CIM: Before joining the OMA, your career included stints as Ontario’s Minister of Northern Development and Minister of Natural Resources. What are some of the key government relations initiatives that the industry is now working on and how has your background helped you to lead in these areas?
Hodgson: Before entering politics, I had also worked as a real estate developer. That meant that by the time I joined the OMA, I had already worked both sides of the table. So I know how important effective cooperation is. The other thing I learned is that to influence the decision-making process, you first need to be at the table and to understand what your counterpart is thinking. That said, this may surprise you, but there are lots of similarities between government officials and business people. Both groups have a real desire to do what is right.

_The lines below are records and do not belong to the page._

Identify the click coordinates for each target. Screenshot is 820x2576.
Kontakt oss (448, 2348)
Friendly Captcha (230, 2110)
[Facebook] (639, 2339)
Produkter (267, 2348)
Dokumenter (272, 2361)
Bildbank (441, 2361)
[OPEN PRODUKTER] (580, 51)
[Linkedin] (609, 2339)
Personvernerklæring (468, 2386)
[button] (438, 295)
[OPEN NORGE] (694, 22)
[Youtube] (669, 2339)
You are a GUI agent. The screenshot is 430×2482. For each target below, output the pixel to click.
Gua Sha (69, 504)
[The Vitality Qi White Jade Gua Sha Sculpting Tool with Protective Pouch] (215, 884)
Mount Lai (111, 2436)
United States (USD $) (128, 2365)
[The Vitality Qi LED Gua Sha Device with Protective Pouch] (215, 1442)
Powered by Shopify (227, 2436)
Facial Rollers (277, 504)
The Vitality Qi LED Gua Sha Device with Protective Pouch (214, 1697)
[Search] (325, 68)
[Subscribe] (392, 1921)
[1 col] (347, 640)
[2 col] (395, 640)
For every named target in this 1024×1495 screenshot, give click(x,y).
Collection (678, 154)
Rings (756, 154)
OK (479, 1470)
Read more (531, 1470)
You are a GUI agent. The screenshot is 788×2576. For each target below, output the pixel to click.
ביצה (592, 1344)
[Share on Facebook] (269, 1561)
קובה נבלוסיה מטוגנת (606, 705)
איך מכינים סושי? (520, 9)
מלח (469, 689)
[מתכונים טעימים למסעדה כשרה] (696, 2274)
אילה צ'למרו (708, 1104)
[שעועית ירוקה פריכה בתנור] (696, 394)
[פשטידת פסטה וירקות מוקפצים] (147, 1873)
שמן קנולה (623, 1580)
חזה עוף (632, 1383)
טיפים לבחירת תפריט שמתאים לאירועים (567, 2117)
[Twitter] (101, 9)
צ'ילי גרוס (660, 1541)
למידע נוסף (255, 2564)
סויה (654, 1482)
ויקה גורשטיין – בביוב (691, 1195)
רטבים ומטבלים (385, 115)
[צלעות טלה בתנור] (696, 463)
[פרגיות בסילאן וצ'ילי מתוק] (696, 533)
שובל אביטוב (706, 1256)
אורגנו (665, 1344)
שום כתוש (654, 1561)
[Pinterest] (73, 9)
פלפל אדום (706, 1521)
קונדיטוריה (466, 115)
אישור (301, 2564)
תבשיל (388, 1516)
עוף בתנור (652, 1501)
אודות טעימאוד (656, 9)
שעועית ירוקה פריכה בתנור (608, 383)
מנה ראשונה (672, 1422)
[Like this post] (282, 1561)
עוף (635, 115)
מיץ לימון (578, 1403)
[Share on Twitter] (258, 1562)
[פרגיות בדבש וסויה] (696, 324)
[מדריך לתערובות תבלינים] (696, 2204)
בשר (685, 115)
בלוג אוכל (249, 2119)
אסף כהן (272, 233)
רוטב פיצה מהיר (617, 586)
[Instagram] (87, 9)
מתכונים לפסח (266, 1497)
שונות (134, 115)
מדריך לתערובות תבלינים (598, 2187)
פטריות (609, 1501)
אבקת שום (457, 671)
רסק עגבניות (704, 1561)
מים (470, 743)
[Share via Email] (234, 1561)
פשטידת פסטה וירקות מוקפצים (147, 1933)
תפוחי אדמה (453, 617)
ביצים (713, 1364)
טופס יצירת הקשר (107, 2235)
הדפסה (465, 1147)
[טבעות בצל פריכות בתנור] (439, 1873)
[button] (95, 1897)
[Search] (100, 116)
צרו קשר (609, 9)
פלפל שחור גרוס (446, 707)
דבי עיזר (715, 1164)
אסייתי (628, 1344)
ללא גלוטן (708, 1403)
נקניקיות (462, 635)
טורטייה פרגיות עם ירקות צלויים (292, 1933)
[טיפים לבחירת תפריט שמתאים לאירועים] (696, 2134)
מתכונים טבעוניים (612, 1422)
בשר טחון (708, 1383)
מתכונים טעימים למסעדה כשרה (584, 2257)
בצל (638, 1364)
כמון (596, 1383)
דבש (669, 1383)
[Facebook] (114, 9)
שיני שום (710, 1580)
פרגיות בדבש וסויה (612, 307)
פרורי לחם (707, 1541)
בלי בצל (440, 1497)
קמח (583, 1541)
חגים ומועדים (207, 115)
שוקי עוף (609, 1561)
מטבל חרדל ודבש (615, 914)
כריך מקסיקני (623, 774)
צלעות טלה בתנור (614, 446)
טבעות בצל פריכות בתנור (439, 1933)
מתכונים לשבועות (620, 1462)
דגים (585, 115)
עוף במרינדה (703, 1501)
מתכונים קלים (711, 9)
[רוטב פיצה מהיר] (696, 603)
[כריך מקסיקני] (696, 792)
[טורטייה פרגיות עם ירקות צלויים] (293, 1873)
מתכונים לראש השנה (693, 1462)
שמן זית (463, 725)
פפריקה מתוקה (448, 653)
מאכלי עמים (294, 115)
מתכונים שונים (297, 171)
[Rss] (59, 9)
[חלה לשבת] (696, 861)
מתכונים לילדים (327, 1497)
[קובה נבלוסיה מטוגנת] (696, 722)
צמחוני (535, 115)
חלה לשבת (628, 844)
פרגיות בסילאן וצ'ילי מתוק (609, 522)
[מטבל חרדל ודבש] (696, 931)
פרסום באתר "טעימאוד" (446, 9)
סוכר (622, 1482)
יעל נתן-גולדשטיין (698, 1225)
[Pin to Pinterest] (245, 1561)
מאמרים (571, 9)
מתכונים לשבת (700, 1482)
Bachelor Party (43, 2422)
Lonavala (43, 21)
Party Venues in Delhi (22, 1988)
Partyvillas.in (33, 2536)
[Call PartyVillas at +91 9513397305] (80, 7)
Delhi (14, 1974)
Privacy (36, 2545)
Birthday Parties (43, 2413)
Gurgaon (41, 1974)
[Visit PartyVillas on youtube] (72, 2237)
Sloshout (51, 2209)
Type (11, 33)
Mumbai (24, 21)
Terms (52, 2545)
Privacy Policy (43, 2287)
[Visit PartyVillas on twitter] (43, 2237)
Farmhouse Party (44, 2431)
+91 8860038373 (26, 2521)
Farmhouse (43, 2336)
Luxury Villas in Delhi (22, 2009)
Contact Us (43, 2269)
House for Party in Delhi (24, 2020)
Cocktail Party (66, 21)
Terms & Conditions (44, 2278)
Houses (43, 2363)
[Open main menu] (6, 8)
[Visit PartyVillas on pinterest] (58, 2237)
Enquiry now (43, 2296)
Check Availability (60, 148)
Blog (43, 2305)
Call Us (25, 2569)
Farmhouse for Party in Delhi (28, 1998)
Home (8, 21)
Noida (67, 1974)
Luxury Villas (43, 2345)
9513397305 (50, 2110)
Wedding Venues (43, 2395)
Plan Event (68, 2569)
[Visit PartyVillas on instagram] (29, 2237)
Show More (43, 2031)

Right now, on the Ontario legislative front, there are two key pieces that affect our industry. The first is Bill 173, the Mining Amendment Act, which deals with mining explorers more than it does with operators, though we are pleased with its scope.
Bill 191, the Far North Act, which is before the House right now, is more challenging. We agree with the goal and certainly want to protect the environment; however, the act is vague and we would like clarification in some areas. If not, the act will not be helpful in making mining here competitive in a global sense. Not all we do involves contributing to the legislative process though. We also provide input into a lot of less visible initiatives, in areas such as human resources, energy, safety and training, and the environment.